Vitamin B5 is pantothenic acid. Only D pantothenic acid possesses biological activity. Usually B5 is used in the form of Calcium pantothenate as pantothenic acid can be unstable in acid or alkali conditions however the calcium salt reacts with other ingredients in the Vitamin B Complex liquid so a liquid form, Dexpanthenol is used. The most active form of Vitamin B5 is a disulphide form of pantothenic acid, pantethine. It contains the sulphydryl group needed for biological activity in Coenzyme A. However pantethine liquid is a viscous oily liquid that does not mix easily with the other liquid B vitamins and for this reason Dexpantethenol is used in liquid vitamin B Complex.

Folate Metabolics uses Methyltetrahydrofolate, the active form of folic acid. Folic acid needs to be converted (methylated ) in the intestines and liver to form 5- methyltetrahydrofolate which is found in the blood and utilised in the tissues. As 60% of people have a genetic enzyme defect preventing them from being able to make this conversion, folic acid in supplements would be ineffective. Most supplement companies choose folic acid not folate as it is a far less expensive material.

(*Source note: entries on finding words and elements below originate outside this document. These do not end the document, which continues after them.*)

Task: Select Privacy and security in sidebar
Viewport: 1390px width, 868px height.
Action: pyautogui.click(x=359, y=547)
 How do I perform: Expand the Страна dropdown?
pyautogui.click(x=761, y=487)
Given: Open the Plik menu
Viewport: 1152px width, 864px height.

Vitamin B12 Metabolics includes 2 “active” forms, methylcobalamin and adenosylcobalamin in this Vitamin B Complex liquid. Methylcobalamin is the active coenzyme form necessary for any biological activity. It is the most natural form of Vitamin B12 and together with adenosylcobalamin are the most expensive forms to buy.  Adenosylcobalamin is required by an enzyme in the mitochondria, which is needed to produce energy in the citric acid cycle. Adenosylcobalamin is found in the tissues, especially the liver. Most companies will choose cyanocobalamin or hydroxocobalamin based on price, as this is a significantly cheaper material. Cyanocobalamin is not a form of B12 found in nature.

Both methylcobalamin and adenosycobalamin are the form of B12 that can be utilised by the cells most effectively.

Vitamin B12 is absorbed only in the ileum and because the number of specific receptor sites in the ileum is restricted, only tiny amounts can be absorbed.

Biotin (Vitamin B7) is included for its importance in the nervous system and psychological function, macronutrient metabolism, and the maintenance of normal hair, mucus membranes and skin. It occurs in only one form with high bioavailability being completely absorbed.

Choline is used in this formulation in the form of choline chloride, a soluble form of choline to contribute towards the synthesis of phospholipids. Choline is also a precursor of intracellular messenger molecules, acetylcholine and a methyl group donor.